I broke open the Seeds of Change bar first, because I was intrigued by the idea of chocolate and mango. It's a good, strong chocolate with nice texture from the coconut and nuts. The mango is not a very strong flavor, but I think it's probably better that way; there was also some other fruity flavor in the background that I was having trouble identifying, but reading the ingredient label (I am smart, huh?) revealed that it was passionfruit. Delicious! Thanks, S.! Can't wait to try the other one too.


And one more birthday related thing--my coworker sent me these gorgeous roses! They still smell amazing.


Finally, in non-birthday-related news, my Christmas cactus clipping started blooming despite its home in a paper cup full of water. So, I transplanted it into a proper pot today. There are a total of three (yes, three!) flowerbuds. Pretty! Well, that's that--I'm off to DC tomorrow for the holiday weekend. Yay!

Tuesday, May 20, 2008

Birthday Steamboat & Lemon Syrup Cupcakes


After the initial gnashing of teeth and wailing about the indignities of age, I finally calmed down enough to answer my mom's question of what I wanted to do for my birthday dinner. I had already gone out with a bunch of my lovely friends on the Friday before (at a fantastic restaurant which I will write about in a separate post sometime) so all I really wanted to do was to stay home with the family and indulge in one of my all-time favorites--HOTPOT.

Hotpot is also known as steamboat, and is similar to shabu-shabu in that you get a big cauldron of stock into which you dip thinly sliced meats of seafood. Because they're so thin, they cook in a flash and then it's ready to be dipped in your own personal bowl of sauce and eaten. My personal blend is sha-cha, soy, and sesame oil, whereas my brother likes to go for straight gochujang (Korean bean paste) and my parents like to include fermented bean curd. It's a nice, communal way of eating, and although it's obviously more appropriate in winter, I love it enough to eat it anytime.


Here's a closer shot of the contents of our stock--there are as many variations as there are cooks. Ours had lots of fish balls, fishcakes, bok choy, beef tendon balls, pork balls, frozen tofu, regular tofu, and pumpkin. There almost wasn't enough room for the meat :).

All in all, a nice birthday!

Lemon Syrup Cupcake

And on a related note, one of my coworkers has the same birthday as I do, so I brought him a card and a lemon syrup cupcake. I just used the recipe for Lemon Bread from the Williams-Sonoma website, except that I doubled the syrup recipe and baked it in 12 cupcake liners instead of a loaf. When the weather starts to turn warm, I find that I prefer fruit and citrus flavors rather than chocolate, and this fit the bill nicely.

Sunday, May 11, 2008

Matcha Japanese Cheesecake


Okay so it's been a while since I said I was going to experiment with making my own green tea cheesecake, but life has gotten in the way. And by life, I mean mostly work! But I went home this weekend for Mother's Day and decided to kill two birds with one stone--experiment AND have a nice treat for Mom. So as you can see in this photo, we had already sliced into the cake. Whoops!

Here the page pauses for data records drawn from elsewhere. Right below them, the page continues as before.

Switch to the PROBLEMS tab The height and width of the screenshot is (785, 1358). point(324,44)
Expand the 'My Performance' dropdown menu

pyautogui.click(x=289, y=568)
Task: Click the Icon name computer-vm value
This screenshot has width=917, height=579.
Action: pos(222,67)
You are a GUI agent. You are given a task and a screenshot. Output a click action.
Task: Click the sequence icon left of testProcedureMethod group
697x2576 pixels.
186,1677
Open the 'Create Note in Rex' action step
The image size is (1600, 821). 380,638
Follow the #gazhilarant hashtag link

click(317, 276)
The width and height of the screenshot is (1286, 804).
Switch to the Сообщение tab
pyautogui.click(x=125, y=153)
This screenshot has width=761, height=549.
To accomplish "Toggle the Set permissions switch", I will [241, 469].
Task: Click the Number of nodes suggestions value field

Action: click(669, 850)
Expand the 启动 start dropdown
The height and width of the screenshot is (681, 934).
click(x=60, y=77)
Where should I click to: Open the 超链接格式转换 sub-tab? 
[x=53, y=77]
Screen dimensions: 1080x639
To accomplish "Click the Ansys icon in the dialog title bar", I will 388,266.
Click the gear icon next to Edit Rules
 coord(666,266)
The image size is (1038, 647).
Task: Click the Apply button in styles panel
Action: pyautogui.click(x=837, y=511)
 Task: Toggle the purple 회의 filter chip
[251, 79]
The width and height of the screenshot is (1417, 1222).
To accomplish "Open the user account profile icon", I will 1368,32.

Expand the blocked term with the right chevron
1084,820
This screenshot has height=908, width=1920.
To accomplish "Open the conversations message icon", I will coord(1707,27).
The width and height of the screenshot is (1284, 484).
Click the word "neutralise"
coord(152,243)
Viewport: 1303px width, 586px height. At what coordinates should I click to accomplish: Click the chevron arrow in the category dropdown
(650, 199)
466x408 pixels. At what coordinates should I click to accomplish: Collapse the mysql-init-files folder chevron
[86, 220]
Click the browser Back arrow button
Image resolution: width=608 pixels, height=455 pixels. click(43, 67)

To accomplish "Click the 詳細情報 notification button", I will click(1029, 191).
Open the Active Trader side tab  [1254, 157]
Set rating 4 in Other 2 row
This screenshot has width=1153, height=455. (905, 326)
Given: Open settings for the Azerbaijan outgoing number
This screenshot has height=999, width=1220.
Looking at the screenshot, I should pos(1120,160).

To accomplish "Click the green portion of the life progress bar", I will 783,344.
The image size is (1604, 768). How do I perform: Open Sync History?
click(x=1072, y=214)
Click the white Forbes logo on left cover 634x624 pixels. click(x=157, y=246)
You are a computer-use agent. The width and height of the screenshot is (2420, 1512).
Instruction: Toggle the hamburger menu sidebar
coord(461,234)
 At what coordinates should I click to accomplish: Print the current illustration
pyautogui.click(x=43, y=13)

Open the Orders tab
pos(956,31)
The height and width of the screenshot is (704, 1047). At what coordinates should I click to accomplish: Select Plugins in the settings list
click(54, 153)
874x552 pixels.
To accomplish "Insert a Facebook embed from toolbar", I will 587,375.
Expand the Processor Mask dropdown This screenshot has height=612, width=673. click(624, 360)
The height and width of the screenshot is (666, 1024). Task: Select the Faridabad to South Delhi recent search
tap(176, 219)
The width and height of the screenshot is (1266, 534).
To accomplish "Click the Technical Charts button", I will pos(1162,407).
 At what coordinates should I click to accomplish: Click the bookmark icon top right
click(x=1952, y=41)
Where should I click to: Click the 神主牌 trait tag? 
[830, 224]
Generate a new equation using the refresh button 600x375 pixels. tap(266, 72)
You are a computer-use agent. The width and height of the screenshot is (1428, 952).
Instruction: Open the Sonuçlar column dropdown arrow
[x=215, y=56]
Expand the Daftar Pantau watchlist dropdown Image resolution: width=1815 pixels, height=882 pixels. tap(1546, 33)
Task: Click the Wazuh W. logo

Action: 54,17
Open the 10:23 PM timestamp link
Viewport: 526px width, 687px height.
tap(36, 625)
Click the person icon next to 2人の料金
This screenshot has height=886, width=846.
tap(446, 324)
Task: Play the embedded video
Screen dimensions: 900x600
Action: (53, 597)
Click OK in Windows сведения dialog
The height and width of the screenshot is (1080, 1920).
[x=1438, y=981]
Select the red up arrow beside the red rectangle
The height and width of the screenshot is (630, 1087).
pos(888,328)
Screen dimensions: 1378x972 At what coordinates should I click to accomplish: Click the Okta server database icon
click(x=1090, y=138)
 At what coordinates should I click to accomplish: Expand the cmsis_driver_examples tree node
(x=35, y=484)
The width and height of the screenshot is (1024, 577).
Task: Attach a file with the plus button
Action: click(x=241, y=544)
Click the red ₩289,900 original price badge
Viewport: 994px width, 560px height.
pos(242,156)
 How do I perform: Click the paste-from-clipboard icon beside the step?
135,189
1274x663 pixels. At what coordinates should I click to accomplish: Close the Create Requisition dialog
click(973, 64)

I used the basic recipe for Japanese Cotton Soft Cheesecake from Lily's Wai Sek Hong, which I've made before with excellent results. This time, I omitted the lemon juice and zest and added about a tablespoon of matcha powder and a dash of vanilla. I probably should have added more matcha powder as the color came out very pale. The taste was not strong enough either, but I can't complain about the texture!


See how light and airy it is? The color is actually somewhat greener than it looks in the photo but anyhow. I loooove Japanese style cheesecake because the texture is so much lighter than NY style cheesecake. This is not to say that this is particularly healthy, of course--there are 6 eggs in the cake! But only 1 bar of cream cheese. So, better than Junior's cheesecake, I'm sure. I also had a slight mishap with not wrapping the pan with enough tin foil before putting it in the water bath, so I had a little bit of leakage, which caused a slightly denser bottom, but it wasn't a disaster.